• _EXERCISE DIRECTIONS_
Return only the lines of the listing below that run from the line with "785x1127 pixels. Task: Choose" through the line with "You are a GUI", both ends included, exactly as written.

• _RECORDS SHOWN_
= Beginning of Section =

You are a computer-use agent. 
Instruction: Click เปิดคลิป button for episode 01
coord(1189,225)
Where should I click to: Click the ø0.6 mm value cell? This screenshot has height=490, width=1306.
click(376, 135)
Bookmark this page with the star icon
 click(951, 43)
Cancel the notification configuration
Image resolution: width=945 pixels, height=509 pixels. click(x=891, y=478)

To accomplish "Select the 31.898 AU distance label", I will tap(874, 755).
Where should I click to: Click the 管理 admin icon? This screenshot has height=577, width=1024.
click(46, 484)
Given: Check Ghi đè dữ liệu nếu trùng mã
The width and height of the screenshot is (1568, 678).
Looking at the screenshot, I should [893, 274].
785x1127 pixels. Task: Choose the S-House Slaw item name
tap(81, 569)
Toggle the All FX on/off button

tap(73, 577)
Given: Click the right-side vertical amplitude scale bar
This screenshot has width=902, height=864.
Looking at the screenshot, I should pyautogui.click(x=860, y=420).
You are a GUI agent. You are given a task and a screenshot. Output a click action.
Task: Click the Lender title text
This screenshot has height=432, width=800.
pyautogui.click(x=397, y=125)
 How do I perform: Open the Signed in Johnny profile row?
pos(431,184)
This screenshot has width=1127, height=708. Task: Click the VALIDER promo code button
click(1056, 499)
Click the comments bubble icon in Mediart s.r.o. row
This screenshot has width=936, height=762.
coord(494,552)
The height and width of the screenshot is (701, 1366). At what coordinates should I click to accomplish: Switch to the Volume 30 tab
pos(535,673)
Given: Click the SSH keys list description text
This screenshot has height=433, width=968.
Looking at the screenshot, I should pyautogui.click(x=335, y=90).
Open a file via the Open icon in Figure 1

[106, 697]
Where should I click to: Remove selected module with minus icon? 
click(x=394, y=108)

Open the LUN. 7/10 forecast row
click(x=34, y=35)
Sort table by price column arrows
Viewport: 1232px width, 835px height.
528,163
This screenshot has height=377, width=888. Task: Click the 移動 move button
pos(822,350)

= End of Section =

• _SOLUTION FOR THIS PROBLEM_
785x1127 pixels. Task: Choose the S-House Slaw item name
tap(81, 569)
Toggle the All FX on/off button

tap(73, 577)
Given: Click the right-side vertical amplitude scale bar
This screenshot has width=902, height=864.
Looking at the screenshot, I should pyautogui.click(x=860, y=420).
You are a GUI agent. You are given a task and a screenshot. Output a click action.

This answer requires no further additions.